» AIM OF THE TASK:
Show all lines from the data that include the word "price".
----------------
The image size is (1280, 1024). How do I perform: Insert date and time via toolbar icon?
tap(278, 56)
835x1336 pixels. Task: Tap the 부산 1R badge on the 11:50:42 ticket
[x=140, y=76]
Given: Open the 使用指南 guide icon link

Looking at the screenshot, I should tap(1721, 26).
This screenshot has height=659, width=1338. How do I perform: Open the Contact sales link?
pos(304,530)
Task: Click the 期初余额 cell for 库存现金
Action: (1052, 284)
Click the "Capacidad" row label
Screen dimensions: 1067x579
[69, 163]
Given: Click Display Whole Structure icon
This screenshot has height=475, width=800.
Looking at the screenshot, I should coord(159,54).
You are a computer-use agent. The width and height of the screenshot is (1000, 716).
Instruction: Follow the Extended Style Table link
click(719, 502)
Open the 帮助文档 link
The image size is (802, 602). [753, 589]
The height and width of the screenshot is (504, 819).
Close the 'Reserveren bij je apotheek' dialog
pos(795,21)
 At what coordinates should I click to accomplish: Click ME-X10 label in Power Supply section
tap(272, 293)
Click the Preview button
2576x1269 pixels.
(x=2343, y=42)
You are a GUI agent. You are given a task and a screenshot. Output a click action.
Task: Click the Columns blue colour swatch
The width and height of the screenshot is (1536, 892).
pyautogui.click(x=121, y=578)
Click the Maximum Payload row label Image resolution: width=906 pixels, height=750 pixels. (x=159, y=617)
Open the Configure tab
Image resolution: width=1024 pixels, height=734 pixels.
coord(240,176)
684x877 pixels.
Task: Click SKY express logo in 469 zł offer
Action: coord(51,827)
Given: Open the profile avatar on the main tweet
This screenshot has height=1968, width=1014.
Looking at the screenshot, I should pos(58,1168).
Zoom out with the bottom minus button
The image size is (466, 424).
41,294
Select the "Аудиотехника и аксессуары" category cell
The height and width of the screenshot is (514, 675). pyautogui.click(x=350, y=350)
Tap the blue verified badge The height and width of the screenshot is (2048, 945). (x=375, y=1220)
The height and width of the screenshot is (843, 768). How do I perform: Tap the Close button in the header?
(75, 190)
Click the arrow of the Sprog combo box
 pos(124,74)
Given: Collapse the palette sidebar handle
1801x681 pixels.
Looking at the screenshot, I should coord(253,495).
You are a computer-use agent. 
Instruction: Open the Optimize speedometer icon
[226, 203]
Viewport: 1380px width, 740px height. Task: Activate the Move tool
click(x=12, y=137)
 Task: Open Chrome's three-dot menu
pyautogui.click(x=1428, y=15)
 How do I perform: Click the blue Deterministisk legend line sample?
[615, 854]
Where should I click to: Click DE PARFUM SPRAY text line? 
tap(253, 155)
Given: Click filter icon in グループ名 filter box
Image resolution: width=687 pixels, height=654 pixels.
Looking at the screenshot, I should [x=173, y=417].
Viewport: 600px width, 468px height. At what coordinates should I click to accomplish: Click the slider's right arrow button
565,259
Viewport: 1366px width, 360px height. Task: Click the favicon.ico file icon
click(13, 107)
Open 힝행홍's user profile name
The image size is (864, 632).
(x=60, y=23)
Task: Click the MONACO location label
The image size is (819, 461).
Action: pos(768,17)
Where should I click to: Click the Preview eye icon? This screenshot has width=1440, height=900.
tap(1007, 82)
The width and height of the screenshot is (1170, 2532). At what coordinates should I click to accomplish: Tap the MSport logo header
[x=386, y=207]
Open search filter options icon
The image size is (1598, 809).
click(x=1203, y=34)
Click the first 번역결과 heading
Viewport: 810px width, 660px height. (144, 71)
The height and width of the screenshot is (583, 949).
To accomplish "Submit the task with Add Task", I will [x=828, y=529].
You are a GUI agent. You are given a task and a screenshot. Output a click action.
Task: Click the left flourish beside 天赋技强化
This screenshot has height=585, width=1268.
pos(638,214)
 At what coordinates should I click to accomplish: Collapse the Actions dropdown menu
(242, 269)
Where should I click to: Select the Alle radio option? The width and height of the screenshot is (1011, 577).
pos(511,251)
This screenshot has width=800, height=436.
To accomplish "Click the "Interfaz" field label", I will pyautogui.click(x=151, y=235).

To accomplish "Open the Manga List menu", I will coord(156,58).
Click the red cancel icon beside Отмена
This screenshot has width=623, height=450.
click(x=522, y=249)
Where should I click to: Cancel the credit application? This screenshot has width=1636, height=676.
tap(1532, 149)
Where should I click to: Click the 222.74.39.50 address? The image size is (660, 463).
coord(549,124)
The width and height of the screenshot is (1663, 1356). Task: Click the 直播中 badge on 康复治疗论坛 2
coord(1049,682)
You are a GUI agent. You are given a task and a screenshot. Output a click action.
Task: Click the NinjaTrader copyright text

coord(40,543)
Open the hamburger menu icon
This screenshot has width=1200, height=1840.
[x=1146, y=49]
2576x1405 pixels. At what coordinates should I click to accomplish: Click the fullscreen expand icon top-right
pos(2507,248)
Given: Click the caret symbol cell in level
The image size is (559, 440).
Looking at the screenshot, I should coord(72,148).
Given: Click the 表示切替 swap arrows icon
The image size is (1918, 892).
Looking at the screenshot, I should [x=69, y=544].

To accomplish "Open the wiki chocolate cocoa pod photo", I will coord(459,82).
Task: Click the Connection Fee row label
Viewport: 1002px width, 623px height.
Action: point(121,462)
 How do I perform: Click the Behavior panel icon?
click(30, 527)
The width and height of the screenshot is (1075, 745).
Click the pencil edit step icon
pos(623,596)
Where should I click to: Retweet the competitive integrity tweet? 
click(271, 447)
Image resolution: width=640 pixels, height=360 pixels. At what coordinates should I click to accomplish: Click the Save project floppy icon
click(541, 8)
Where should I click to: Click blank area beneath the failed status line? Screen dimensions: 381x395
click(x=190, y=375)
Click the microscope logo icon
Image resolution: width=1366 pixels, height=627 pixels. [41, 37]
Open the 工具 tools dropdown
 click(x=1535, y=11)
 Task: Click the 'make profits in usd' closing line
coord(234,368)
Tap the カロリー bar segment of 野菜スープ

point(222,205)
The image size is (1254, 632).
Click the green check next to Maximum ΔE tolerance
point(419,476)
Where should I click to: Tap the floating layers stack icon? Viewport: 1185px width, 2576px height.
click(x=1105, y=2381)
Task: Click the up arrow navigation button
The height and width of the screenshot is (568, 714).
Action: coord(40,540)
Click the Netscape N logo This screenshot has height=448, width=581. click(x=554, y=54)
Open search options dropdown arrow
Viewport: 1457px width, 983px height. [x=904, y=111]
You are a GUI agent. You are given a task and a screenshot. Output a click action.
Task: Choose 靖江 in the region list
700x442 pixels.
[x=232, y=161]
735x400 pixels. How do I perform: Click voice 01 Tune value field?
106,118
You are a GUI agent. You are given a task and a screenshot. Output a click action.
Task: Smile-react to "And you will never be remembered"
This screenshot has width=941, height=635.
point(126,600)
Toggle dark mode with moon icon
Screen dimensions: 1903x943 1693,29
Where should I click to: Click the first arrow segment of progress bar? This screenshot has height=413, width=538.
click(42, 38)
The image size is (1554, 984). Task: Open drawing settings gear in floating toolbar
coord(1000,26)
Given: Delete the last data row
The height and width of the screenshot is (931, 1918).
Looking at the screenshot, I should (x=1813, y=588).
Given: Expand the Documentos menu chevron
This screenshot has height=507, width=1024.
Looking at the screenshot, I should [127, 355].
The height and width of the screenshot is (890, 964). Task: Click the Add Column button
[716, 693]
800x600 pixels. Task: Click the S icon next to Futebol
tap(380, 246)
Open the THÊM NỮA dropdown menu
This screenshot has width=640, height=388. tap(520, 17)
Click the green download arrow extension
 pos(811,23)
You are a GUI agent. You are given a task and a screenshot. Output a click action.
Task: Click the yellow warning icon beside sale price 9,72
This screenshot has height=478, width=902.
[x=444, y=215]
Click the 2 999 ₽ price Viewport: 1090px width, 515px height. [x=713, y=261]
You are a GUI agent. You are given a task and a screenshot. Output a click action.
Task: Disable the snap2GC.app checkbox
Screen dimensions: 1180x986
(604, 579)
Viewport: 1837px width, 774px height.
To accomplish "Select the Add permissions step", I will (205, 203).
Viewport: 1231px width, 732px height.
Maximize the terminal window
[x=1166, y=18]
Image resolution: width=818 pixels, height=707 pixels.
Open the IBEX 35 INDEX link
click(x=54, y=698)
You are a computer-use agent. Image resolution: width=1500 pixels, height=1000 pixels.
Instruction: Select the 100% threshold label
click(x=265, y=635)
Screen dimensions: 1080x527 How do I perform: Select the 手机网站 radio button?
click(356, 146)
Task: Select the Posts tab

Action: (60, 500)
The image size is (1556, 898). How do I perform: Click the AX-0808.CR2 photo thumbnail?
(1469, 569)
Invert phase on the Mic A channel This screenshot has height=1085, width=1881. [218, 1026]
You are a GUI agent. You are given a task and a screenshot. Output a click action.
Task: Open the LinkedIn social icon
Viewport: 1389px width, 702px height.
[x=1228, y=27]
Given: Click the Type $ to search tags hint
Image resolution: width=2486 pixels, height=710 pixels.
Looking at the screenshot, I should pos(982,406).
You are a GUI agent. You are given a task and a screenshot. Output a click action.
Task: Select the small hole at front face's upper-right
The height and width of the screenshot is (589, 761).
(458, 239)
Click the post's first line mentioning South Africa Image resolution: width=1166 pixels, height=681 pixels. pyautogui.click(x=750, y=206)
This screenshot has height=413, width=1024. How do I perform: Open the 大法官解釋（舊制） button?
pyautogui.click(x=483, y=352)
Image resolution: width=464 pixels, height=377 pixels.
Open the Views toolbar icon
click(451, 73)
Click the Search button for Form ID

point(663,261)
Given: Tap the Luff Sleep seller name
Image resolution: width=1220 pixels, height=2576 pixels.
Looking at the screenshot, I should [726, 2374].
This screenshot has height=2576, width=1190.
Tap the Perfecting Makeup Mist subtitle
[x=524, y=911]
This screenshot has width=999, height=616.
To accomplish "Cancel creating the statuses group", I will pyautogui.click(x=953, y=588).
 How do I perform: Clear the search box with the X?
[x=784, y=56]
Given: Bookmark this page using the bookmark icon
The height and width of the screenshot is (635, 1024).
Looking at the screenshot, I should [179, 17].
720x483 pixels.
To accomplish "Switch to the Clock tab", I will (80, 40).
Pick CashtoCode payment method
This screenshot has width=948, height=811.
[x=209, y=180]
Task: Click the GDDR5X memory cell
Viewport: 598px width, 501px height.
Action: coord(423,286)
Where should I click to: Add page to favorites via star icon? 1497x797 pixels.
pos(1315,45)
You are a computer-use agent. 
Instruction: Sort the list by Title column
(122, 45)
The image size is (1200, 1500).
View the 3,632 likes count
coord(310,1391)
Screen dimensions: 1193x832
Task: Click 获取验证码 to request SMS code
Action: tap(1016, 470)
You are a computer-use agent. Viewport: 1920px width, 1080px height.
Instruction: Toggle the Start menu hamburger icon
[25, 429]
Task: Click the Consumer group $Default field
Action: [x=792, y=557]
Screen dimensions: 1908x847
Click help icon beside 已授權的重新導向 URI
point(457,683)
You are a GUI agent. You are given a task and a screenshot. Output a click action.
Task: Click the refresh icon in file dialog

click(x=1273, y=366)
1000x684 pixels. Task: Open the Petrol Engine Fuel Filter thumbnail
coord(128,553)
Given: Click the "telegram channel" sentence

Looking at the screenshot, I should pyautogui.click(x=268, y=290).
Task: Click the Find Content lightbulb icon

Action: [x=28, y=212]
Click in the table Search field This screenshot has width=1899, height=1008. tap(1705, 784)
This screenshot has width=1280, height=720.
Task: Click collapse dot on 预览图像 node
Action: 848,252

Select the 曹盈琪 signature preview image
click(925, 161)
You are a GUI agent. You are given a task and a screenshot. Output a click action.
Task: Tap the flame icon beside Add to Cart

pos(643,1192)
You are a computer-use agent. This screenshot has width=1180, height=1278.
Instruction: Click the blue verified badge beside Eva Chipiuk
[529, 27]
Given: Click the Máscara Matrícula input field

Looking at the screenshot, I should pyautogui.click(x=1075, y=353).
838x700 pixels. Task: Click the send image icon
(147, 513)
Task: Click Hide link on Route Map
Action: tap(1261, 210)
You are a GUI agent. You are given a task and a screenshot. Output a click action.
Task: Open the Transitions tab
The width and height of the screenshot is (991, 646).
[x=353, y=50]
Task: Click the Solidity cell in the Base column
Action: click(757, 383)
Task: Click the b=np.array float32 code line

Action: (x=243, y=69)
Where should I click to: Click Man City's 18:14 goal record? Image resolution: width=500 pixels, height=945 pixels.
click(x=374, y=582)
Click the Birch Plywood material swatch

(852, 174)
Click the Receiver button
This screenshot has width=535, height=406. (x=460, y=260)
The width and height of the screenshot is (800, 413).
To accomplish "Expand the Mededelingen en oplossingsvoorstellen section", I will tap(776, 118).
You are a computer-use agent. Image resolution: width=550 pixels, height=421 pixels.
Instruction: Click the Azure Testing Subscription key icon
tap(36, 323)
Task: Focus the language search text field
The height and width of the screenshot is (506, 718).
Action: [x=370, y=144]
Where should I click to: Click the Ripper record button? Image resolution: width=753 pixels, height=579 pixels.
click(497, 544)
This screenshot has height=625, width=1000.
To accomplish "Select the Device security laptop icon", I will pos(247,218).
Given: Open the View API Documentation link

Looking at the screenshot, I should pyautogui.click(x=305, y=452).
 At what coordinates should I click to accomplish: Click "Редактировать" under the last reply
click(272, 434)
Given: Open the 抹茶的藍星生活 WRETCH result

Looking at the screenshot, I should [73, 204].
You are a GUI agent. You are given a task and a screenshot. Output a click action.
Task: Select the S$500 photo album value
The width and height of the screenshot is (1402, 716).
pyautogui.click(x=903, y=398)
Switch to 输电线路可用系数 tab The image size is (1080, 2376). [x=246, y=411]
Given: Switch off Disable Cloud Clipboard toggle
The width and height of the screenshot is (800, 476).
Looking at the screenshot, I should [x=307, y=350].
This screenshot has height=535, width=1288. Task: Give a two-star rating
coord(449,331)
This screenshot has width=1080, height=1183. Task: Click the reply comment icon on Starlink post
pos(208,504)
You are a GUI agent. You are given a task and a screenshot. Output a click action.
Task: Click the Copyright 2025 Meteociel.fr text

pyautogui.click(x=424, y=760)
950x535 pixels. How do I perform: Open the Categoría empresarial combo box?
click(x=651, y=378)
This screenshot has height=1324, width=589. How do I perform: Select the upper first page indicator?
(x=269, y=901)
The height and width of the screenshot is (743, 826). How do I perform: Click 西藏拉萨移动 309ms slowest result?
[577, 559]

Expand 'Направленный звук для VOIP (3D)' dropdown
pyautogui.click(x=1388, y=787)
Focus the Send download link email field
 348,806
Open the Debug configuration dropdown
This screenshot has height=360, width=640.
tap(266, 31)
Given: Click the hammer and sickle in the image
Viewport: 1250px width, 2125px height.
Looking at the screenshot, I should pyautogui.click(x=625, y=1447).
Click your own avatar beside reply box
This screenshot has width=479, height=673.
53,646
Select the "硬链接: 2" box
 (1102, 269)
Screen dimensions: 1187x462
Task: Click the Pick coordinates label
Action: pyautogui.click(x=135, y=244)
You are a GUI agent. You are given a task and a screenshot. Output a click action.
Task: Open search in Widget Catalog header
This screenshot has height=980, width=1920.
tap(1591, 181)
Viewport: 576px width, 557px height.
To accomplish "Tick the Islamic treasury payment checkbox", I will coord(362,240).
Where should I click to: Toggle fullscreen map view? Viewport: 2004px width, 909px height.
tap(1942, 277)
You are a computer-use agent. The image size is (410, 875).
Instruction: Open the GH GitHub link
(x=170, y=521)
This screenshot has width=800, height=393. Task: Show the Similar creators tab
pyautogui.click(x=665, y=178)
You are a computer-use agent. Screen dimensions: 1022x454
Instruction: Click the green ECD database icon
----------------
» OUTPUT OF THE EXERCISE:
Task: Click the yellow warning icon beside sale price 9,72
Click the 2 999 ₽ price Viewport: 1090px width, 515px height. [x=713, y=261]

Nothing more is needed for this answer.